Tan continues his outreach to the less fortunate by volunteering at local voluntary welfare organisation HealthServe, which provides help to migrants, and the disadvantaged and poor in the local community.
He also gives talks to other Singapore groups who plan to go to China to help villagers. Recently, he coordinated among 10 volunteer groups to take turns to help build a school in Longling County in the Yunnan province over two years.
Tan acknowledged that some people may argue: Should teams be doing this, spending all this money to go overseas? Is this a kind of charity tourism?
“It is, but since they’re already doing it, it’s not my job to fight the tide and say ‘Don’t go, we are wasting people’s money,” he said. “(My job is) to say, “Since we’re doing this, let’s do this best practice, do it safely, sensitively, do it sweetly.”
Inspiring the younger generation
When Yahoo! Singapore met with the doctor, he was at Temasek Junior College (TJC) briefing students who were going to Yunnan and Cambodia as part of the school’s overseas outreach programme.
“I love interacting with students, teaching. I would like to go into teaching of some sort (in the future),” he said.
The TJC alumni bantered with them, shot questions at each student and prepared them for what to expect. Importantly, he provided these students with a deeper understanding of villagers they may encounter.
For instance, it’s a common saying that villagers may be poor but they are happy. That’s not necessarily true – they may be friendly and full of smiles but it doesn’t mean they are happy, he told them.
And there will be challenges as a volunteer.
Sharing the difficulties he encountered, Tan said his Mandarin used to be so bad he even wrote his Chinese name wrongly when he was in JC. He had to get a tutor when he went to China.

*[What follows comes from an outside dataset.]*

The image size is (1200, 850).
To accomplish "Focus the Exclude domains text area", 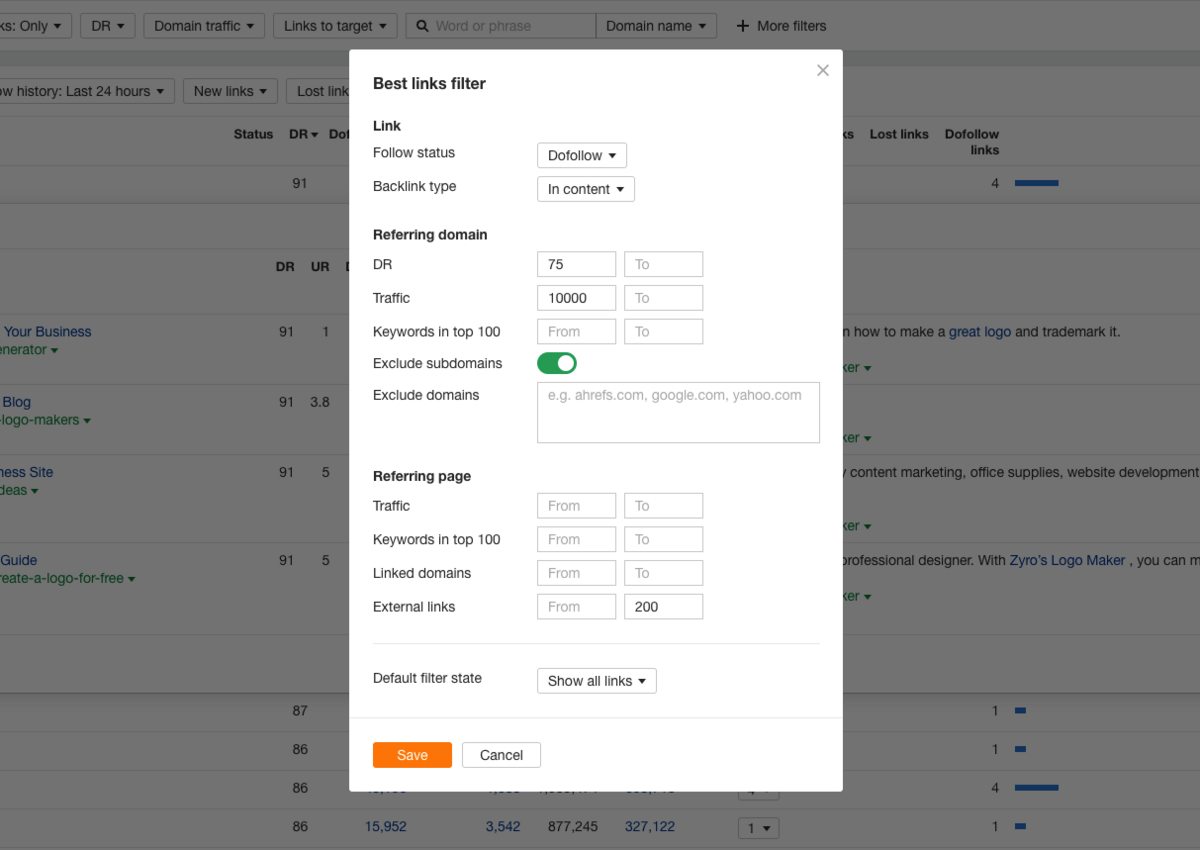I will click(x=678, y=412).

As a newcomer to the community, there were times he felt “useless” because he was not part of the “information flow” and villagers also questioned his “agenda”.
They would ask, “What’s in it for you?” he said, sharing the frustration in such a situation.
And even after he managed to win over their trust, getting them to make the changes he recommended was another hurdle because they were used to the old ways of doing things.
There are times too when a volunteer may feel moved to help someone but for practical reasons, such as budgetary constraints, it is not possible, he added.
What matters is helping in a way that is sustainable, like planting trees, he said.
“You can really tell that he believes in what he is doing,” observed 17-year-old Sarah Tan, who met Tan for the first time at the briefing.
“He’s very engaging. He knows how to connect,” she added, glad to have gleaned greater insight on the Yunnan villagers.
It’s apparent that Tan still has a heart for the villagers, so why did he leave China?
The health conditions were changing, he told Yahoo! Singapore later.
There was growing concern over lifestyle diseases (Tan focused on infectious disease) and there was a need for stronger protocols, technical language, all of which were not his strong suits.
In addition, he felt it was time for him to step down as team leader after one incident two years before he left.
Tan explained that his team had been debating if they should head over to “town A” or “town B” and when Tan suggested the team visit the former because he knew the mayor would back them, the team agreed.
It was a signal for Tan to step down.
“On the basis of my connection, on the basis of my words, it swayed the decision. And I felt this was really unhealthy for the team. … If my words supercede due diligence, supercede the basic facts, sooner or later we will get into trouble,” he shared.
And there was one more reason for Tan to pack his bags and head home. He wanted his children – a 13-year-old boy and 17-year-old girl – to get the chance to develop lifelong friendships in their home country, he said.
“It’s the parents’ job to invest in their children’s friendship,” believes Tan.